Cuatro detenidos por el crimen de tres policías
Cuatro hombres, unos de ellos un efectivo de la policía bonaerense, fueron detenidos bajo la acusación de estar involucrados en el crimen de tres policías ocurrido en octubre del año pasado en una planta transmisora del Ministerio de Seguridad bonaerense.

Jueves 18 de Septiembre de 2008

La Plata.— Cuatro hombres, unos de ellos un efectivo de la policía bonaerense, fueron detenidos bajo la acusación de estar involucrados en el crimen de tres policías ocurrido en octubre del año pasado en una planta transmisora del Ministerio de Seguridad bonaerense, en las afueras de La Plata. La Justicia ordenó además la detención de otras siete personas que también estarían implicadas en el triple homicidio.

Las detenciones fueron dispuestas por el juez platense César Melazo bajo la sospecha de que los imputados formaban una banda delictiva que ocultaba droga y bienes robados en el lugar donde fueron asesinados los policías, según explicó una fuente de la investigación. El policía detenido se llama Marcos Adrián Ezequiel Casetti y tiene 23 años. Y era compañero de los policías asesinados Ricardo Torres Barboza, Pedro Díaz y Alejandro Vatalaro.

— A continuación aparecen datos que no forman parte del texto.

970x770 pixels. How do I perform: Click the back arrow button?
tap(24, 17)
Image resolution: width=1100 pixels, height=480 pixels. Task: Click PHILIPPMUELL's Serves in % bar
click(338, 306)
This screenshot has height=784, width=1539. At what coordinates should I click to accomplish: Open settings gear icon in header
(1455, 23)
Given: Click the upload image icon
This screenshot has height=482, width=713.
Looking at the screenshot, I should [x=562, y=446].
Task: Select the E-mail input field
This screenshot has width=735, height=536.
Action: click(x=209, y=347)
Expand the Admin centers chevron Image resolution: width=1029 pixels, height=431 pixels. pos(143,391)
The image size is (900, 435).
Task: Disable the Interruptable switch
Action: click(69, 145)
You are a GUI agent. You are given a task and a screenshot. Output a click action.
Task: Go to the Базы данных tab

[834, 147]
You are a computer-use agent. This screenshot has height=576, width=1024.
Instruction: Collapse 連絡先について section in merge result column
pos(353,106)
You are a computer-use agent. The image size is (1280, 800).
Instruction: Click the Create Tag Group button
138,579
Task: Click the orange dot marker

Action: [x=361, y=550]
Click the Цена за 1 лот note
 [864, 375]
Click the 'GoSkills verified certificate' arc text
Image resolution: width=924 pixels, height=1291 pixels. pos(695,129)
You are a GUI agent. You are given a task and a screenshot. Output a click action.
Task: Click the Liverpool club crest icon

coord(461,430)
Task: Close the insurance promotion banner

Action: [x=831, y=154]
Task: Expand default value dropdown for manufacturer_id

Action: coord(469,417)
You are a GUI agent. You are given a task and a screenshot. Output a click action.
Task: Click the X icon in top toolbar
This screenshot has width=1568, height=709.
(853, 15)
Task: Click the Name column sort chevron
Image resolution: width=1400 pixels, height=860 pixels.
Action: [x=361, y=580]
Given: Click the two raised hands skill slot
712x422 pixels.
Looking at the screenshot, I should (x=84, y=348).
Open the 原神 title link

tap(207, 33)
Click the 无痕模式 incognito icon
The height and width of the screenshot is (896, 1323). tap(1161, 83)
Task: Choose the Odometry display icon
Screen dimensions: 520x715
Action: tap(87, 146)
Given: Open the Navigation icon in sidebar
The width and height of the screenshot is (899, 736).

En tanto, dos de los hombres apresados fue identificados como Pablo Cepeda y Sergio Cecotti. Ayer a la tarde se presentó ante el fiscal Marcelo Romero Héctor Blanco, que tenía pedido de captura y quedó detenido. En tanto, Casetti ya había sido investigado en el marco de la pesquisa del triple crimen, ya que había denunciado el robo de su pistola 9 milímetros, similar a la utilizada para asesinar a los policías horas antes del suceso. El uniformado había sido desafectado de la fuerza el 21 de diciembre pasado y el 23 de abril fue pasado a disponibilidad.

El hecho. El 19 de octubre de 2007, los policías Díaz, Vatalaro, y Barboza fueron asesinados a balazos y cuchillazos cuando se hallaban de guardia en la planta transmisora del Ministerio de Seguridad. La primera hipótesis que manejaron los investigadores indicaba que la masacre se concretó para matar a Vatalaro, que habría mantenido una relación de pareja con una policía, ex novia de Leandro Colucci, un empleado estatal que estuvo detenido unos días por el hecho.

Sin embargo, el fiscal admitió luego que la teoría del crimen pasional perdió fuerza y que las dos principales líneas de investigación estaban orientadas a la comercialización de drogas o al robo de costosos equipos de comunicación que había en el lugar. Según esa teoría, los detenidos guardaban estupefacientes en la planta transmisora.